▶ **WHAT YOU SHOULD DO**
Where the line containing "Task: Click the" appears below, begin there and reproduce each line exactly through the last one, omitting pictures.

▶ **THE RECORDS**

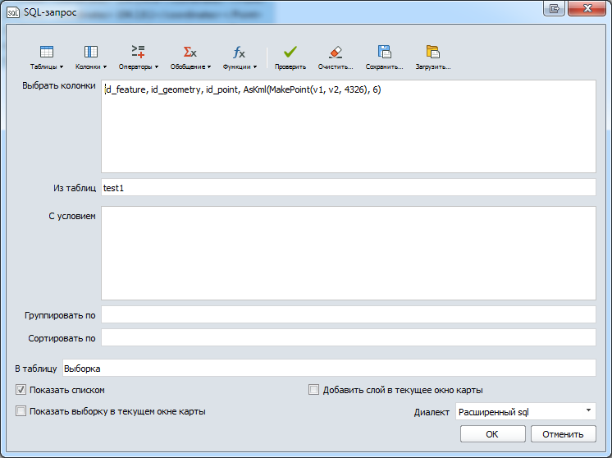Open the Таблицы (Tables) toolbar icon

[47, 53]
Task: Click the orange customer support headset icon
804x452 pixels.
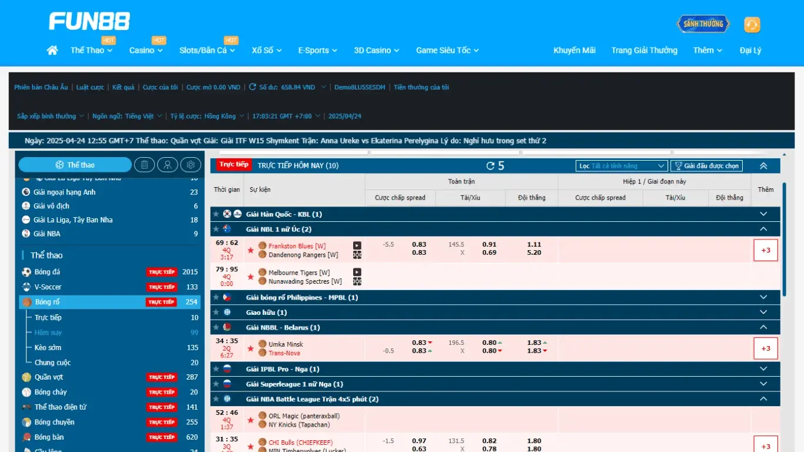Action: pos(752,25)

▶ **COMPLETED EXERCISE**
Task: Click the orange customer support headset icon
804x452 pixels.
Action: pos(752,25)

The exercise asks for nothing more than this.